As a matter of fact, lessons can be learned from history: When developing video games in 1995, the API of choice was Glide, actually published by the leading and only vendor in the accelerated 3D card market: 3dfx Inc. But “By 2000, the improved performance of Direct3D and OpenGL on the average personal computer, coupled with the huge variety of new 3D cards on the market, the widespread support of these standard APIs by the game developer community and the closure of 3dfx, would make Glide obsolete.” (source: Wikipedia)

I almost forgot! But that was really my reason to be there.

I have been helping in a lot of the parallel assessments for Wall Street and non-Wall Street customer to evaluate current implementations of CPU intensive and non-CPU intensive applications, to see how GPUs and other techniques like multi-threading and service grids can help improve throughputs and reduce latency of applications. And with the support of our development team, we can provide solutions to quickly evaluate, code and test GPU implementation (on multiple APIs) and on multi-core Technology.

You will be surprised at some of the results…

GPU Programming For C++ Developers

Thursday, February 7th, 2008

It appears as if the latest way to find more processing power is heading into the mainstream. Both Nivida and AMD have GPU cards dedicated to processing instead of graphics. The popular book series GPU Gems has even released a third generation of the series that contains quite a bit of information and examples using the CUDA architecture. However, if you’ve looked at CUDA you may have had a Bud Light commercial moment like I did and said, “Dude…”. The years of not writing code may be skewing my view on it, but to me this is not a simple API. It seems that without easier to use higher level tools, GPU processing might be restricted to the uber-brains of software engineering that do matrix math in their head for fun. Now I don’t want to single out CUDA, because Brook doesn’t seem likely to win any Easy Button awards either.

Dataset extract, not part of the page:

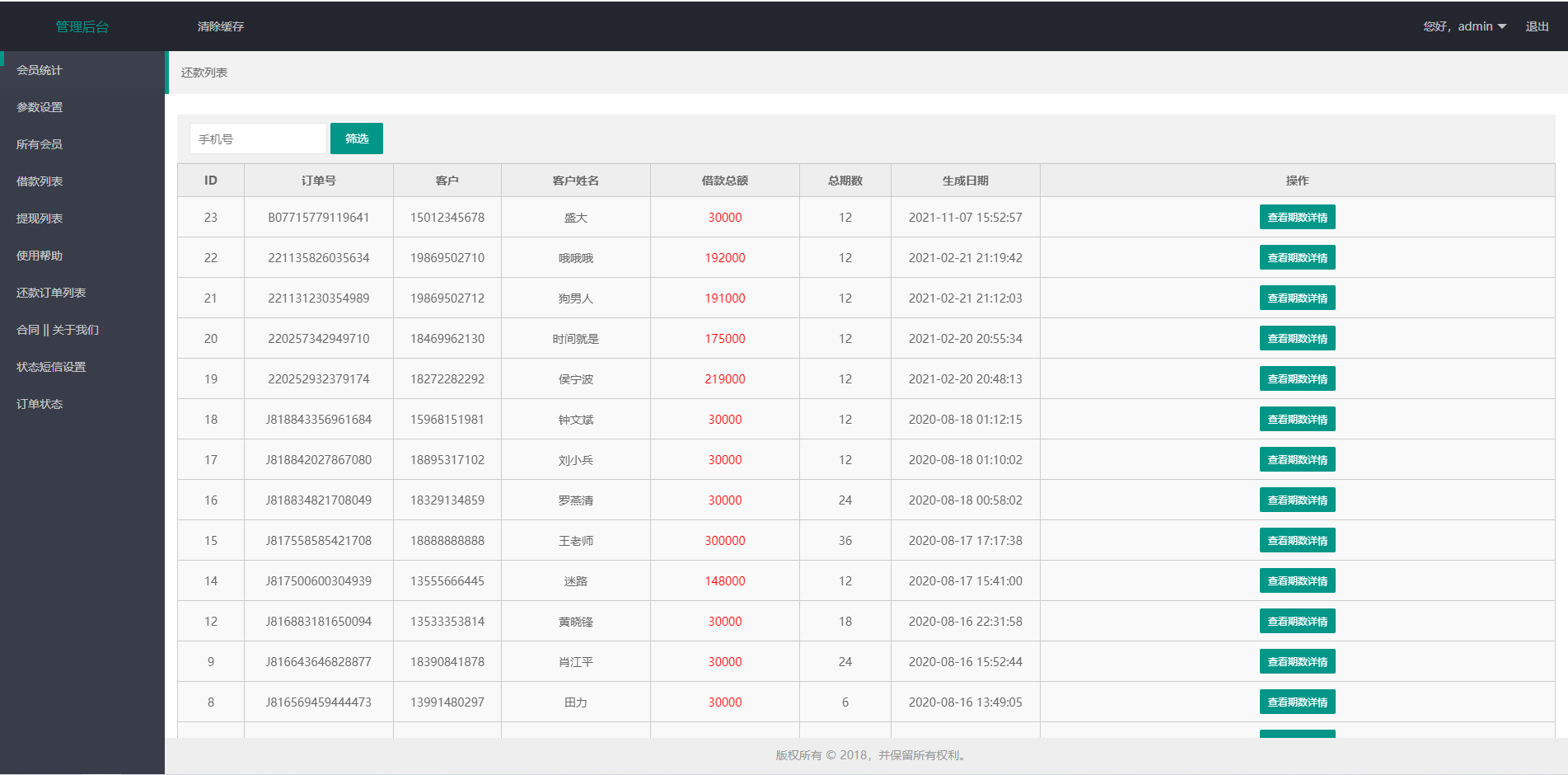Image resolution: width=1568 pixels, height=775 pixels.
Task: Select 参数设置 from the sidebar
Action: 40,107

What is clearly needed is an abstract API on top of both vendor cards, that lets C++ developers write code without a huge learning curve. That’s an easy statement to make, but a lot of complexities arise. I have been asking some of our customers about what they think an API like this should look like, what level of complexity to hide and not hide, etc. While there is some consensus, there is also just as much differing opinion. The only obvious answer seems to be that people want to take advantage of GPUs, and they’re looking for a way to make it easier for them to do so. If you have strong feelings on what you would like to see, please let them be known.